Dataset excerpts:
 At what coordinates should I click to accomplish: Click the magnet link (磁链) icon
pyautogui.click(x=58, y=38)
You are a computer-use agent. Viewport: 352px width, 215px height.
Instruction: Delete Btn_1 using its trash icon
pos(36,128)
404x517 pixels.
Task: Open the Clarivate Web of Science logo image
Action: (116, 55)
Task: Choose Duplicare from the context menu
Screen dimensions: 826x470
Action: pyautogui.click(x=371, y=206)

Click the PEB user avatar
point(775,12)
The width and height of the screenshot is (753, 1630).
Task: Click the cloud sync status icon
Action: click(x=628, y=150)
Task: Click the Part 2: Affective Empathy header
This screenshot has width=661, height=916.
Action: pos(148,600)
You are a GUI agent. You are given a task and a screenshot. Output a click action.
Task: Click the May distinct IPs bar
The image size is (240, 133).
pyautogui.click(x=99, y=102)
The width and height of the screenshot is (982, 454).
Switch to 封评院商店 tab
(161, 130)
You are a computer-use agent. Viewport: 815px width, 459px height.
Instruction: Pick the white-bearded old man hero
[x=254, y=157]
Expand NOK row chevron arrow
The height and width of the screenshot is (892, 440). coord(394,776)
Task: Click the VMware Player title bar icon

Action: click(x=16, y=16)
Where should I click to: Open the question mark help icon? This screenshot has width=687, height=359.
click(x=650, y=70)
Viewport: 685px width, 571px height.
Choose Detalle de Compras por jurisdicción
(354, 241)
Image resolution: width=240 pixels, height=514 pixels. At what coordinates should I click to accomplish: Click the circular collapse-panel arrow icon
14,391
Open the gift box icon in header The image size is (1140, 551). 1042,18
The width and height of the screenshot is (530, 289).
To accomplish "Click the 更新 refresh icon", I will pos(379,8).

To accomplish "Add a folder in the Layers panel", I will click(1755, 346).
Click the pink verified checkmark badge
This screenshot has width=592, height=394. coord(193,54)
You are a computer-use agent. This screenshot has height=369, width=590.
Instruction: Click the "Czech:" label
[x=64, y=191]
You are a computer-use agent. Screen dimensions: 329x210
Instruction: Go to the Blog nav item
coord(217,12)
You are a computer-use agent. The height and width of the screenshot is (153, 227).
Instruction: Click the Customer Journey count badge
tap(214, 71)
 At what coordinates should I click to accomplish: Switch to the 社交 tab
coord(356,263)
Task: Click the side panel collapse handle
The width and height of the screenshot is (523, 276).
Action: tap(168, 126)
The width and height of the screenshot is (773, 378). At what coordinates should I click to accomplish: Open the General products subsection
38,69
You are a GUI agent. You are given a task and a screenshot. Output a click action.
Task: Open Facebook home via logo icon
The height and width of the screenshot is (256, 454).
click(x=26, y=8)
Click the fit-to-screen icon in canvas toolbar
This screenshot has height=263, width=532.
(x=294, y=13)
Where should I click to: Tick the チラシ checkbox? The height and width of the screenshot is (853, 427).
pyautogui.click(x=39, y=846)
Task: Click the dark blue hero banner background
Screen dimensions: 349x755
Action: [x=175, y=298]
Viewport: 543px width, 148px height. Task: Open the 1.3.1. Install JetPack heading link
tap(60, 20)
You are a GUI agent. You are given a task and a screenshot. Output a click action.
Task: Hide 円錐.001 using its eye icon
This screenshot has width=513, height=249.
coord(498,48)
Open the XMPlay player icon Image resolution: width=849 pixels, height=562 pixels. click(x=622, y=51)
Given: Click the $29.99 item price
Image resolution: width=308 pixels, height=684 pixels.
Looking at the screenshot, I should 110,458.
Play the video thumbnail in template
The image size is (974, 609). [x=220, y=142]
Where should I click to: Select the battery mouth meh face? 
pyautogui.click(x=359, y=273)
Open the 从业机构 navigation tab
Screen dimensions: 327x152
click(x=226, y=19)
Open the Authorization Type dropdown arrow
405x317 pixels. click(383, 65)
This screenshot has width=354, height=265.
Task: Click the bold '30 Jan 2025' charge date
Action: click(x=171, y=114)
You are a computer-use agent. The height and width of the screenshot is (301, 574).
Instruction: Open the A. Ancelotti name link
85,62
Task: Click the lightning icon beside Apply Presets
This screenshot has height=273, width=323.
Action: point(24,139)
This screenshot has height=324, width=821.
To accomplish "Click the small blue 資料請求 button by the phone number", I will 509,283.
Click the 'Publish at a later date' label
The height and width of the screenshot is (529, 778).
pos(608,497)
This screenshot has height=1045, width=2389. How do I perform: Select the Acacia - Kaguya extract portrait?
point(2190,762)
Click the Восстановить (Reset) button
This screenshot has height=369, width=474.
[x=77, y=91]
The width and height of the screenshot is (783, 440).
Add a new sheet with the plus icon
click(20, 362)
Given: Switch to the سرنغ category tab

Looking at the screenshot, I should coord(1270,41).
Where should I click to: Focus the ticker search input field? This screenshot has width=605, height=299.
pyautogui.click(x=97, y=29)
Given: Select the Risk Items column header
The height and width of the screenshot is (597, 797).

Exercise - Would you reproduce every record above exactly as it appears?

Solved exercise -
 At what coordinates should I click to accomplish: Click the magnet link (磁链) icon
pyautogui.click(x=58, y=38)
You are a computer-use agent. Viewport: 352px width, 215px height.
Instruction: Delete Btn_1 using its trash icon
pos(36,128)
404x517 pixels.
Task: Open the Clarivate Web of Science logo image
Action: (116, 55)
Task: Choose Duplicare from the context menu
Screen dimensions: 826x470
Action: pyautogui.click(x=371, y=206)

Click the PEB user avatar
point(775,12)
The width and height of the screenshot is (753, 1630).
Task: Click the cloud sync status icon
Action: click(x=628, y=150)
Task: Click the Part 2: Affective Empathy header
This screenshot has width=661, height=916.
Action: pos(148,600)
You are a GUI agent. You are given a task and a screenshot. Output a click action.
Task: Click the May distinct IPs bar
The image size is (240, 133).
pyautogui.click(x=99, y=102)
The width and height of the screenshot is (982, 454).
Switch to 封评院商店 tab
(161, 130)
You are a computer-use agent. Viewport: 815px width, 459px height.
Instruction: Pick the white-bearded old man hero
[x=254, y=157]
Expand NOK row chevron arrow
The height and width of the screenshot is (892, 440). coord(394,776)
Task: Click the VMware Player title bar icon

Action: click(x=16, y=16)
Where should I click to: Open the question mark help icon? This screenshot has width=687, height=359.
click(x=650, y=70)
Viewport: 685px width, 571px height.
Choose Detalle de Compras por jurisdicción
(354, 241)
Image resolution: width=240 pixels, height=514 pixels. At what coordinates should I click to accomplish: Click the circular collapse-panel arrow icon
14,391
Open the gift box icon in header The image size is (1140, 551). 1042,18
The width and height of the screenshot is (530, 289).
To accomplish "Click the 更新 refresh icon", I will pos(379,8).

To accomplish "Add a folder in the Layers panel", I will click(1755, 346).
Click the pink verified checkmark badge
This screenshot has width=592, height=394. coord(193,54)
You are a computer-use agent. This screenshot has height=369, width=590.
Instruction: Click the "Czech:" label
[x=64, y=191]
You are a computer-use agent. Screen dimensions: 329x210
Instruction: Go to the Blog nav item
coord(217,12)
You are a computer-use agent. The height and width of the screenshot is (153, 227).
Instruction: Click the Customer Journey count badge
tap(214, 71)
 At what coordinates should I click to accomplish: Switch to the 社交 tab
coord(356,263)
Task: Click the side panel collapse handle
The width and height of the screenshot is (523, 276).
Action: tap(168, 126)
The width and height of the screenshot is (773, 378). At what coordinates should I click to accomplish: Open the General products subsection
38,69
You are a GUI agent. You are given a task and a screenshot. Output a click action.
Task: Open Facebook home via logo icon
The height and width of the screenshot is (256, 454).
click(x=26, y=8)
Click the fit-to-screen icon in canvas toolbar
This screenshot has height=263, width=532.
(x=294, y=13)
Where should I click to: Tick the チラシ checkbox? The height and width of the screenshot is (853, 427).
pyautogui.click(x=39, y=846)
Task: Click the dark blue hero banner background
Screen dimensions: 349x755
Action: [x=175, y=298]
Viewport: 543px width, 148px height. Task: Open the 1.3.1. Install JetPack heading link
tap(60, 20)
You are a GUI agent. You are given a task and a screenshot. Output a click action.
Task: Hide 円錐.001 using its eye icon
This screenshot has width=513, height=249.
coord(498,48)
Open the XMPlay player icon Image resolution: width=849 pixels, height=562 pixels. click(x=622, y=51)
Given: Click the $29.99 item price
Image resolution: width=308 pixels, height=684 pixels.
Looking at the screenshot, I should 110,458.
Play the video thumbnail in template
The image size is (974, 609). [x=220, y=142]
Where should I click to: Select the battery mouth meh face? 
pyautogui.click(x=359, y=273)
Open the 从业机构 navigation tab
Screen dimensions: 327x152
click(x=226, y=19)
Open the Authorization Type dropdown arrow
405x317 pixels. click(383, 65)
This screenshot has width=354, height=265.
Task: Click the bold '30 Jan 2025' charge date
Action: click(x=171, y=114)
You are a computer-use agent. The height and width of the screenshot is (301, 574).
Instruction: Open the A. Ancelotti name link
85,62
Task: Click the lightning icon beside Apply Presets
This screenshot has height=273, width=323.
Action: point(24,139)
This screenshot has height=324, width=821.
To accomplish "Click the small blue 資料請求 button by the phone number", I will 509,283.
Click the 'Publish at a later date' label
The height and width of the screenshot is (529, 778).
pos(608,497)
This screenshot has height=1045, width=2389. How do I perform: Select the Acacia - Kaguya extract portrait?
point(2190,762)
Click the Восстановить (Reset) button
This screenshot has height=369, width=474.
[x=77, y=91]
The width and height of the screenshot is (783, 440).
Add a new sheet with the plus icon
click(20, 362)
Given: Switch to the سرنغ category tab

Looking at the screenshot, I should coord(1270,41).
Where should I click to: Focus the ticker search input field? This screenshot has width=605, height=299.
pyautogui.click(x=97, y=29)
Given: Select the Risk Items column header
The height and width of the screenshot is (597, 797).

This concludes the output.